Subject: montlake fill was very very quiet tonight
Date: May 21 21:57:06 1999
From: Deborah Wisti-Peterson - nyneve at u.washington.edu



hello tweets.

i felt really lonely at the montlake fill tonight, wondering
if all the birds had gone off to a birdie gambling casino for
the night, after getting disgusted with numerous prying human
eyes? i did run into several long-lost friends (now found, it
seems) who made the loneliness a little easier to bear, and
who helped me to take delight in the numerous robins and
half-grown canada goslings that were underfoot at all times.
one robin, a brightly-colored male, stood near to us at the
central pond, holding four or five struggling worms in his beak.
his puffin imitation was certainly interesting, and i spent some
time wondering where his nest might be located. the canada
goslings looked quite comical as they tried to imitate their
bathing parents flopping vigorously in the warm green water
of the central pond. the yellow goslings flapped their
fluff-covered wings ineffectively the air while they splashed
around the shallows. we also watched several swallows chase a
white down feather hovering on the breezes above the central
pond. first one swallow would grab the feather in mid-air
and zoom away, but somehow the feather would escape and then
another swallow would grab it and fly in another direction.
i thought i might be able to attract a swallow by throwing a
down feather into the air, but the swallows weren't interested,
and my found feather sank slowly to the muddy earth, dejected.

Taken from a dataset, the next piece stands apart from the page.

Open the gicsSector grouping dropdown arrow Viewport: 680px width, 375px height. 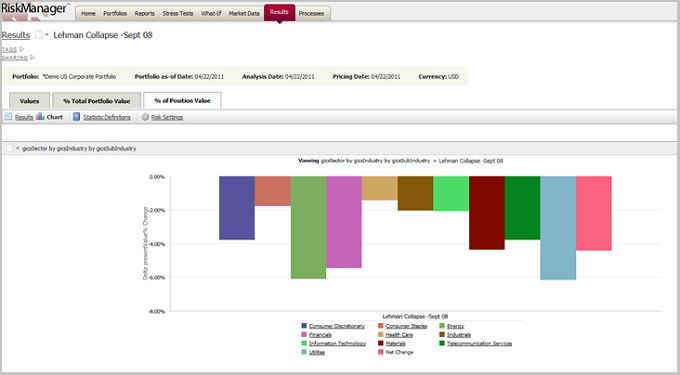[18, 149]
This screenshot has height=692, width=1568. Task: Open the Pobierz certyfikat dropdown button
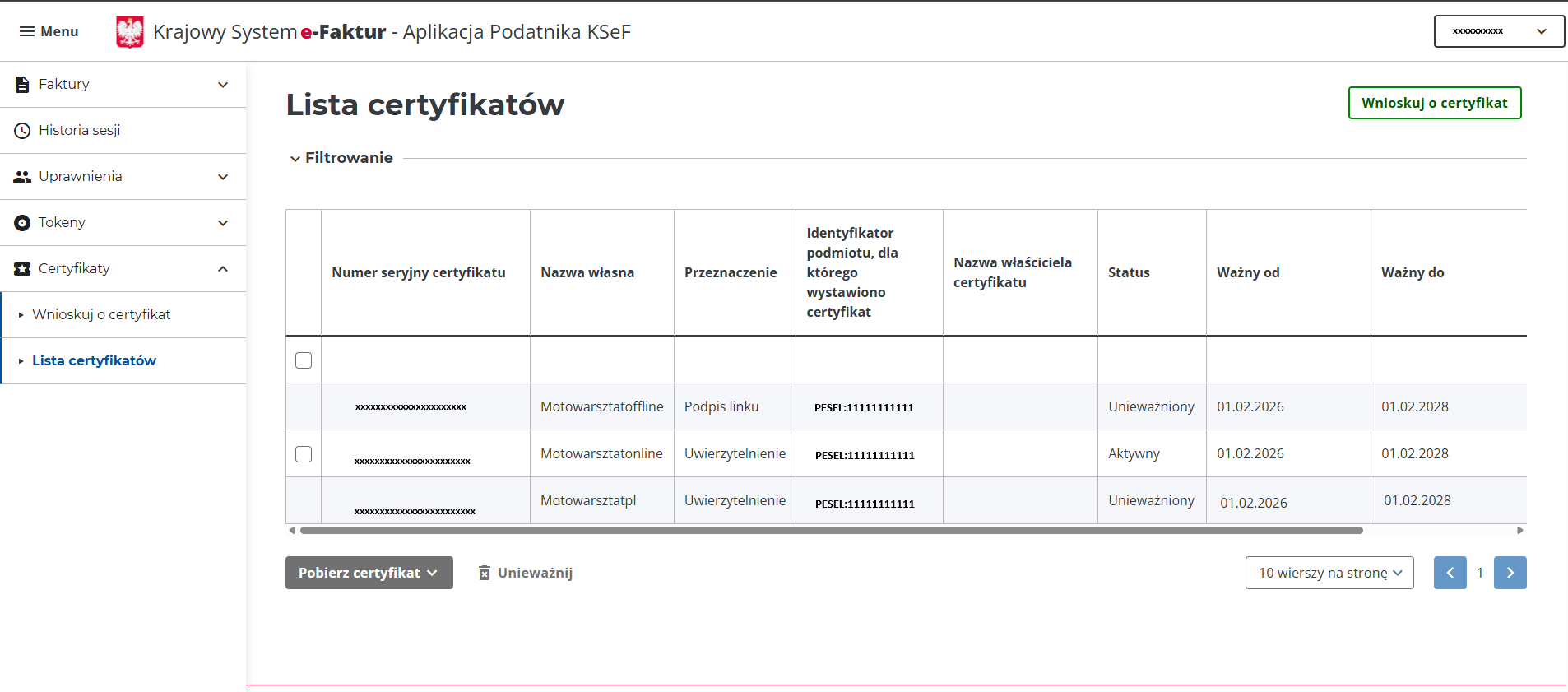(369, 573)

i did manage to see some unusual birds at the fill tonight. i
did see a single Western Meadowlark, and a single Northern
Rough-winged Swallow. i did not see any shorebirds, nor did
i see the female yellow-headed blackbird, nor any western
kingbirds. i also could not relocate the vaux's swifts nor
the male pintail that i saw the other night. all of the teal
were gone tonight, as were almost all of the ducks, except
for two female bufflehead and several northern shovelers.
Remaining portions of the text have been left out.